The New City Gardener: Natural Techniques and Necessary Skills for a Successful Urban Garden
Description
Contains Index
$24.95
ISBN 1-55209-313-1
DDC 635
Author
Publisher
Year
Contributor
Beryl Hamilton is a freelance writer in Thunder Bay who specializes in
home gardening.
Review
Urban gardens present special challenges. City conditions sometimes
offer inhospitable environments for plants, and city life sometimes
limits the time one has to indulge in gardening.

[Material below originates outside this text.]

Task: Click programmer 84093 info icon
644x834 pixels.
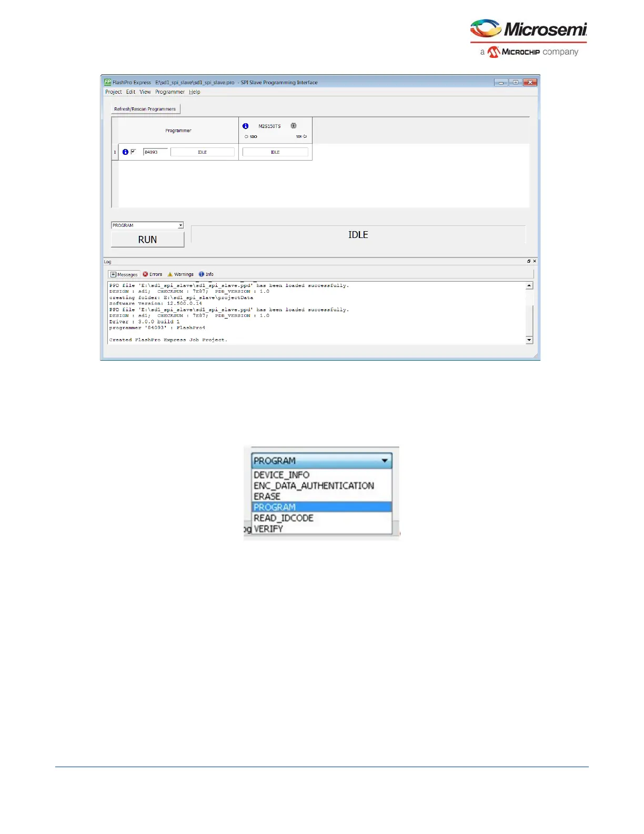Action: 125,152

Meeting such challenges
in productive ways is the subject of this book, which contains
illustrated chapters on garden styles; ecology; perennials, beds, and
borders; trees, shrubs, and vines; lawns and ground covers; and
essential maintenance.
The book emphasizes the importance of discovering both the limitations
and potential of your urban garden environment. As Adam explains, “I
hope this book will help you to recognize the character of soil and
moisture in your own growing space, and the methods of giving plants
what they need to grow in those conditions.” Her ingenious and
inspiring solutions to urban gardening challenges, gloriously recorded
in the illustrations, invariably expand one’s assumptions about what
is in fact possible. As a sourcebook for ideas, The New City Gardener is
a superb resource. On a more mundane level, the advice given for
essential maintenance (particularly that related to urban lawns) is
satisfyingly comprehensive.
The book’s major weakness is its confusing layout. The text has a
jarring tendency to run away from the illustrations it is meant to
explain, so that one must do a good deal of page-flipping and navigation
around the many highlighted digressions in order to follow a particular
concept. Furthermore, the division of the material does not always make
for efficient discovery of important details, and if one does not know
where to look or what it is precisely that one is looking for, the
process of searching can become frustrating.
Caveats aside, Adam’s book provides the curious gardener with all the
information necessary to plant successfully in an urban environment.